The melodies we sing in church are not just for church. They are to nourish our hearts and minds at other times as well—while driving our cars, for instance, while cutting potatoes in the kitchen, or sweeping the floor, and certainly when taking a shower. The Christian Church is a hymn-singing religion, and it has been from the beginning. Christians are hymn singing people.

Friday, June 10

Exodus 40: Moses thus did “everything that the Lord commanded him” (verses 16,19,21,23,25,27,29,32).

The Israelites have now been at the base of Sinai for about nine months (verse 17) and have already received, as we saw earlier, their marching orders (33:1). They are nearly ready to depart.

Everything is to be anointed with consecratory oil (verses 9-15). The Christian will read these verses in the awareness that the tabernacle itself is a prefiguration of Christ, the Anointed One. The Son of God, anointed with the oil of gladness above his fellows, is the permanent presence of God to humanity.

The glory of the divine presence descends into the tabernacle (verses 34-38). This glorious cloud, associated with both the passage through the Red Sea and the giving of the Law on Sinai, is now a feature of God’s ongoing presence with His people. Both events become permanent and “institutionalized” in the Mosaic tabernacle. The divine overshadowing will in due course be transferred to the Solomonic temple at Jerusalem (1 Kings 8:10-11), as well as the second temple (Haggai 2:6-9).

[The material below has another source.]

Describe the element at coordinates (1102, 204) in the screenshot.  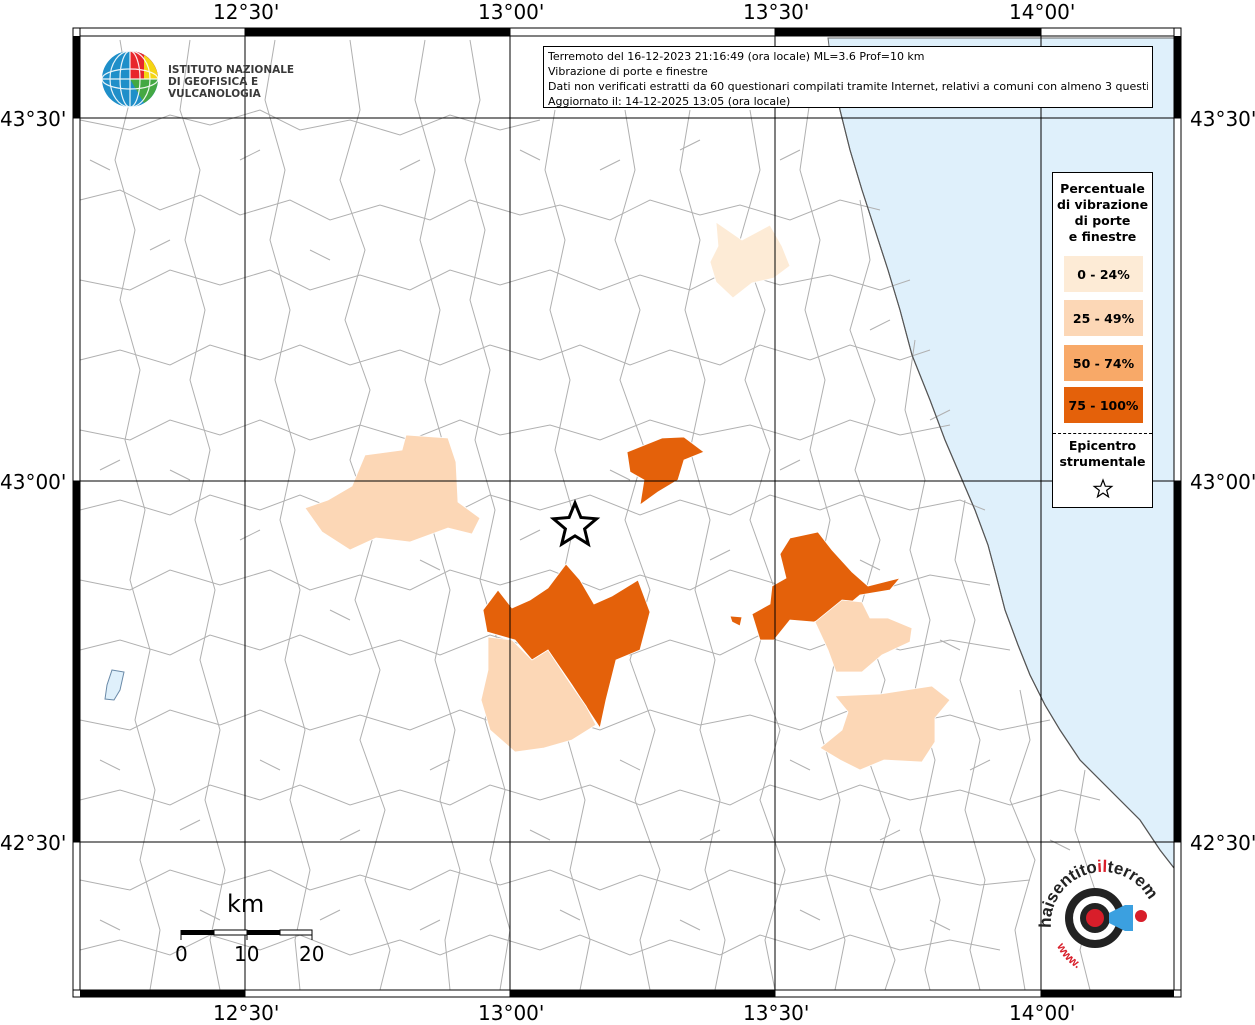
I see `legend-title-line2: di vibrazione` at that location.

All of these manifestations of the divine presence, as well as the rabbinical speculations regarding the cloud (shekinah), are properly taken as prophetic of the Incarnation, in which God’s eternal and consubstantial Word definitively “pitched His tent (eskenosen) among us” (John 1:14). Thus, all of the earlier overshadowings are but prefigurations of that by which the Holy Spirit effects the mystery of the Incarnation in the Woman who served as the tabernacle of God’s presence in this world; cf. Luke 1:35.

Ephesians 6:1-24: Within this text, Paul describes the panoplia of a soldier standing guard. One does not sit guard, or lie down guard. He stands guard. Indeed, Paul especially emphasizes this point: “Therefore take up the whole armor of God, that you may be able to withstand in the evil day, and having done all, to stand. Stand therefore, having girded your waist with truth” and so on.

Standing is more than a posture. It is essentially an attitude and a sustained disposition of soul. We chiefly stand in our hearts and minds. This is the proper expression of being “on guard.” Even when we sit or lie down, our minds and hearts must still stand guard.

The obvious context here is the threat of combat. We stand because there are enemies about, and Paul speaks of these enemies: “Put on the whole armor of God, that you may be able to stand against the wiles of the devil. For we do not wrestle against flesh and blood, but against principalities, against powers, against the rulers of the darkness of this age, against spiritual hosts of wickedness in the heavenly places.”